For a study, researchers sought to measure the volume of free fragment creation and the frequency of foley catheter balloon rupture.

The usual sizes (14–20 French) of 40 Latex and 30 Silicone catheters were inflated with sterile water in an aqueous environment without positive pressure. Catheters that produced fragments, the size of the pieces, and the largest amount infused before a rupture (“burst volume”) were noted. The prescribed balloon volume was inflated in a subset of catheters before the balloon was pierced with a needle.

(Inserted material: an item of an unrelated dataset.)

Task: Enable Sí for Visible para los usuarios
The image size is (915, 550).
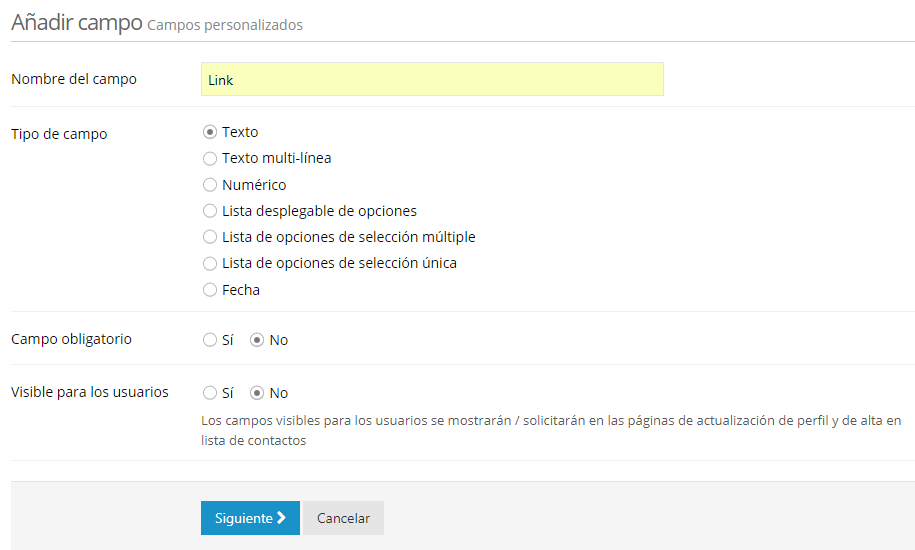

About 32 (80%) of the 40 latex catheters spontaneously ruptured, releasing a free fragment. The sizes of the fragments varied from 2.1 to 3.2 cm, with a 2.74± 0.33 cm average. Latex catheters had average burst volumes of 83 mL, 90 mL, 112 mL,120 mL, and 422 mL for 14 Fr, 16 Fr, 18 Fr, 16 Fr 3-way, and 20 Fr 30 cc, respectively. There were no fragments of any of the 30 silicone catheters that spontaneously ruptured. For 14 Fr, 16 Fr, and 18 Fr silicone catheters, the average burst volume was 57 mL, 45 mL, and 55 mL, respectively. No catheter balloons formed fragments when needle punctures were made at the acceptable balloon volumes.

Latex catheter balloons can withstand greater fill volumes, although they are more likely to release fragments. In lesser quantities, silicone catheters rupture, but they do not release fragments. Therefore, needle puncture is safe at standard fill volumes, and cystoscopy is probably not required.